A survey on dynamic and stochastic vehicle routing problems Ritzinger et al., International Journal of Production Research
It’s been a while since we last looked at an overview of dynamic vehicle routing problems: that was back in 2014 (See ‘Dynamic vehicle routing, pickup, and delivery problems’). That paper has fond memories for me, I looked at it while doing diligence for our investment in Deliveroo, and my how they’ve grown since then! With vehicle routing problems popping up in a number of interesting businesses, it’s time to take another look! Today’s paper choice is a more recent survey, focusing in on DSVRP problems.
So what exactly is a DSVRP problem? The VRP part stands for vehicle routing problems, typically you have a fleet of vehicles, and you need to use them to make a set of deliveries from point A to point B. How you assign pick-ups and deliveries to vehicles, and the routes those vehicles take, is the the VRP problem. Historically the VRP problem would be solved statically (we know up front the set of vehicles, pick-up and drop-off locations, etc.). Much more interesting (and much more realistic for many companies) is when we allow things to change over time. For example, customer requests come in during the day, traffic conditions change meaning that journey times are impacted, and so on. These are dynamic vehicle routing problems (DVRP). Then some bright spark had the insight that we can also learn from past data! That is, even though we don’t know in advance the exact conditions we’re likely to encounter, we can build predictive models that can inform our planning. This is the stochastic element. Put it all together and you have DSVRP: dynamic, stochastic vehicle routing.
In the last years, research interest in vehicle routing has increasingly focused on dynamic and stochastic approaches… The recent development in telematics, such as the widespread use of positioning services and mobile communication, allows gathering real-time information and exact monitoring of vehicles. This builds the basis for extensive data collection and real-time decision support in vehicle routing. Additionally, today’s computing capacity allows the application of routing algorithms which provide real-time solutions by incorporating online information and considering possible future events.
One of the interesting findings from this survey is the impact that different dynamic and stochastic elements can have on the performance of a routing algorithm.

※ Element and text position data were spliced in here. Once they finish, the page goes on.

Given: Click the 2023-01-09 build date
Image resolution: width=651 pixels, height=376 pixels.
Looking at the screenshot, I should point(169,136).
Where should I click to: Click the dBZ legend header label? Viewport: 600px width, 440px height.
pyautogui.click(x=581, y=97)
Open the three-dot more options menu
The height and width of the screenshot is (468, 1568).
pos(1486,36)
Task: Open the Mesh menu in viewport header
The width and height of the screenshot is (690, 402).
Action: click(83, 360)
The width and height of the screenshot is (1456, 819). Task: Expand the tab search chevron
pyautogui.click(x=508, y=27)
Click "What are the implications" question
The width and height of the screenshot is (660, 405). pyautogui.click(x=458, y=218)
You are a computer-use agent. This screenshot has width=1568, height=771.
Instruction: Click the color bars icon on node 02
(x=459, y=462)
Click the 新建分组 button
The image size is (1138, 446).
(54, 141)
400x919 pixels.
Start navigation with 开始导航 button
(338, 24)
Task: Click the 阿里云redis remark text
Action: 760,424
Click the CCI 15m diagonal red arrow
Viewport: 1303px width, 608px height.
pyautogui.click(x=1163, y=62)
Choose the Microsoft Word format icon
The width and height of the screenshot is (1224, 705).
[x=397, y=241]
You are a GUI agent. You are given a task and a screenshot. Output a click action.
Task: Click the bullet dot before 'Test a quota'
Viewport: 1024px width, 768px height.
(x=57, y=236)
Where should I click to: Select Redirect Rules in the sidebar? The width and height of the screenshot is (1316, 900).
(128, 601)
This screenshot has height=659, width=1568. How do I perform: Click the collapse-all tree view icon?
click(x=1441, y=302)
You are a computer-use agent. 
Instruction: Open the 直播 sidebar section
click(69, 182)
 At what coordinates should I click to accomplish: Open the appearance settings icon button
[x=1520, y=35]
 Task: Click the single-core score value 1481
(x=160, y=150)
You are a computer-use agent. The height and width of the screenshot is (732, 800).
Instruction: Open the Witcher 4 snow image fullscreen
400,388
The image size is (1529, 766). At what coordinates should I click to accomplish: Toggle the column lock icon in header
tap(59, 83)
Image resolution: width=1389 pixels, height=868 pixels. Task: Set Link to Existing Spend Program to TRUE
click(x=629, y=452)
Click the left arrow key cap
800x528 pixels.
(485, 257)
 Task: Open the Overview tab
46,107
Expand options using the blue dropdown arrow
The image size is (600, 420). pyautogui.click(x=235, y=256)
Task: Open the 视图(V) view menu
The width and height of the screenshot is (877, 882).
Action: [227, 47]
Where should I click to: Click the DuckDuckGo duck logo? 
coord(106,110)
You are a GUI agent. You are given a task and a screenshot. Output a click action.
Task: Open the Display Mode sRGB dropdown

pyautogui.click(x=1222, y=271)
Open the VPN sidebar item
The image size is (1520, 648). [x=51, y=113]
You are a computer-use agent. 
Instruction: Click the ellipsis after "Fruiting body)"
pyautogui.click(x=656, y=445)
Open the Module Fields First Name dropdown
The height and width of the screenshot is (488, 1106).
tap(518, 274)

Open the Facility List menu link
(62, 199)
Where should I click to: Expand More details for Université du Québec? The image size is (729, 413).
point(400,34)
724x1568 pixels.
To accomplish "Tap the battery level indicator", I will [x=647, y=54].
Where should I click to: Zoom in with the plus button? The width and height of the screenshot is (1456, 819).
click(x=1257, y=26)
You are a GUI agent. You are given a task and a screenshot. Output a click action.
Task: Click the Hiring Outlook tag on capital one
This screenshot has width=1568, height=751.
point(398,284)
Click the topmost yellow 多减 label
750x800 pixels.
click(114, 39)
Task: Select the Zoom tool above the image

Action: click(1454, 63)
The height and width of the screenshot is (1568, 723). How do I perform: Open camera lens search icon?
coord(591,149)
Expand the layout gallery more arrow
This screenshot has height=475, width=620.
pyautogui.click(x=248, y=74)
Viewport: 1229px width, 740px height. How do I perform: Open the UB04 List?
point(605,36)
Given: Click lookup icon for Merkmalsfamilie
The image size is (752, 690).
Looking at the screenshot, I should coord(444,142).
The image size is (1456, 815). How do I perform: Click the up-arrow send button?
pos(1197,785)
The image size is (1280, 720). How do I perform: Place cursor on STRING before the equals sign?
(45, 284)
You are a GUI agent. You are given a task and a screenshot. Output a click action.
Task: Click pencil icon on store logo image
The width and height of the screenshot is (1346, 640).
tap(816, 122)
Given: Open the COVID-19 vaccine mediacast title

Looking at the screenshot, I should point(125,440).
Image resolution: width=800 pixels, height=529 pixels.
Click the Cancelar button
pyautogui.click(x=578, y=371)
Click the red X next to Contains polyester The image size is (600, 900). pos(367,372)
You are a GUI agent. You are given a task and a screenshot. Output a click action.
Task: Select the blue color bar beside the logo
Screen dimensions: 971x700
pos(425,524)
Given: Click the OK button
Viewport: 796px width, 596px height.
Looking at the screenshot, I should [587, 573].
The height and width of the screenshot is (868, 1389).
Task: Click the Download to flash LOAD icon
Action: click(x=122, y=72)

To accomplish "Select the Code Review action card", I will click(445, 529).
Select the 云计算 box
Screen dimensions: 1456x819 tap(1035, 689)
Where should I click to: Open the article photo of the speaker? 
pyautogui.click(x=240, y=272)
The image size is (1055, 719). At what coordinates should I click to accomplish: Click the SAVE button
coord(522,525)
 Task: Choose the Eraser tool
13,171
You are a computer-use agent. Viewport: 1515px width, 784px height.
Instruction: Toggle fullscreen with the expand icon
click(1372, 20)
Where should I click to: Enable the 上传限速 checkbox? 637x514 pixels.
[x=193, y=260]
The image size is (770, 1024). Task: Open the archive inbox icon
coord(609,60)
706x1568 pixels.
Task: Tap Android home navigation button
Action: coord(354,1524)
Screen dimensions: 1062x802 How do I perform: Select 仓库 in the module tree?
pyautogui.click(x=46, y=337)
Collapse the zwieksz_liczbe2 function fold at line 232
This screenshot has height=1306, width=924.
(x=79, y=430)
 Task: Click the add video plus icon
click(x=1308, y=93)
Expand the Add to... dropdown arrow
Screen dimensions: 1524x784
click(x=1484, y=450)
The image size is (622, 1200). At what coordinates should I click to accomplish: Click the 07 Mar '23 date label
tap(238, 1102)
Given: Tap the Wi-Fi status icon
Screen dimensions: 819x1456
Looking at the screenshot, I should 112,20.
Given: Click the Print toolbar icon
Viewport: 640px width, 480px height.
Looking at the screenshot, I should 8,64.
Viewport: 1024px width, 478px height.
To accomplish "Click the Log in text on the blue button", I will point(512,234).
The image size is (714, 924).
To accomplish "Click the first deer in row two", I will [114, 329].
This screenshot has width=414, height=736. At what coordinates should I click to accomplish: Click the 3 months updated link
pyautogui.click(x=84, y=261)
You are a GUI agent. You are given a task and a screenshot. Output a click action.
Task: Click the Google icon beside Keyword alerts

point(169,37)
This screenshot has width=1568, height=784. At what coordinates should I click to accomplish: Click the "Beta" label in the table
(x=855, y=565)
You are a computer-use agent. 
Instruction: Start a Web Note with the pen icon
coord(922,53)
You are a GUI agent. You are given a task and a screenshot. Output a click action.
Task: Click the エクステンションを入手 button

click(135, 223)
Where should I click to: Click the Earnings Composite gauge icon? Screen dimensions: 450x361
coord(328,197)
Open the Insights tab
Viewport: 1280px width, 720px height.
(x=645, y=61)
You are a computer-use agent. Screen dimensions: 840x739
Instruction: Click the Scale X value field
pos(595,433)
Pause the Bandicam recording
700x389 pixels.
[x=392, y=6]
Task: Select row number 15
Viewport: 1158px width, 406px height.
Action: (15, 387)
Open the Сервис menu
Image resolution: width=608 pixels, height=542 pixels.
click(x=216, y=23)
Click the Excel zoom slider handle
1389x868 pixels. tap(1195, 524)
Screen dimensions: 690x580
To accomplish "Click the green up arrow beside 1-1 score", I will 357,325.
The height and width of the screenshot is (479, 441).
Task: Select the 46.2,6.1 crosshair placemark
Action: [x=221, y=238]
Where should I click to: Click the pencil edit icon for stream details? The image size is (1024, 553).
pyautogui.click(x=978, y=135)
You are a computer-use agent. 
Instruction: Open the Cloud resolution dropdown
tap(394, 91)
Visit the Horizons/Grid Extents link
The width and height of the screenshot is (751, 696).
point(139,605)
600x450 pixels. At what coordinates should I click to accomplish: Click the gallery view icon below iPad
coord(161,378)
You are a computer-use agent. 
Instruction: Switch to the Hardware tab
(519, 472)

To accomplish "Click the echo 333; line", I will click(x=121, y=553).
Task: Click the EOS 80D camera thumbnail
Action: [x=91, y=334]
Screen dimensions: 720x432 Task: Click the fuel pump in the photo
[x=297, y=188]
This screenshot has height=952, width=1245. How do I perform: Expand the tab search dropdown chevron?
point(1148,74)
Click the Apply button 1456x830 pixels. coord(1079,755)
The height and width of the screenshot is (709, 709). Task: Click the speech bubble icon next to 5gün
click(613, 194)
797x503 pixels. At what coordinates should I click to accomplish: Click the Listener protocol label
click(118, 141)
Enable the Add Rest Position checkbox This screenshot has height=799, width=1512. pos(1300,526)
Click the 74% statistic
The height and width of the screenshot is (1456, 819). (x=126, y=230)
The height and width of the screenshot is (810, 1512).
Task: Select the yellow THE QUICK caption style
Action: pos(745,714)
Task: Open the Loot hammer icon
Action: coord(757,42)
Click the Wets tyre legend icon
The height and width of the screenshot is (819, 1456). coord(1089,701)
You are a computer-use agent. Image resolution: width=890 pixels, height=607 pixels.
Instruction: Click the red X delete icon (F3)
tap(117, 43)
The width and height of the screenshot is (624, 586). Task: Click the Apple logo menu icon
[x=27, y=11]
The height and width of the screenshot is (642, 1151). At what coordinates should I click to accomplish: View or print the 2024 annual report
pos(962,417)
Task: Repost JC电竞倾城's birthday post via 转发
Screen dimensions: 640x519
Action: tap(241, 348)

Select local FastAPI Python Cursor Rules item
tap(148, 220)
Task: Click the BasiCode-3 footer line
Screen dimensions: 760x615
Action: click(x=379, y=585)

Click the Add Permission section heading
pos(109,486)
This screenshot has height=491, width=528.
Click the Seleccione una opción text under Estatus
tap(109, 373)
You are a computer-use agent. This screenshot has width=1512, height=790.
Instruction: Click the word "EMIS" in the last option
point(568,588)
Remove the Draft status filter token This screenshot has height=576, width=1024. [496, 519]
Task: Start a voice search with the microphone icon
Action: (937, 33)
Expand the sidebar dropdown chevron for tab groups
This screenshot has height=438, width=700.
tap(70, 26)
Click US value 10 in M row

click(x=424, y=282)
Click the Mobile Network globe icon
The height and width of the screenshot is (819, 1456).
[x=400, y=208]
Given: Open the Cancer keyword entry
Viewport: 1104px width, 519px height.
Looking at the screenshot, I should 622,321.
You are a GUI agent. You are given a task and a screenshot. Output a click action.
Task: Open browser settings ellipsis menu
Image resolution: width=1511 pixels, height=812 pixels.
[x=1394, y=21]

Compared to a static model:
- Adding in consideration of travel time uncertainty gives improvements of up to 10%.
- When routes are known in advance, but customer demand at each stop is not known (e.g., supplying of gas stations, garbage collection), adding in online decisions (dynamic) can improve performance by around 30-40%
- When we consider dynamic customer requests, performance can be improved by up to 60%
In other words, invest your energy in building predictive models of customer demand first, and worry about incorporating dynamic information on traffic conditions afterwards.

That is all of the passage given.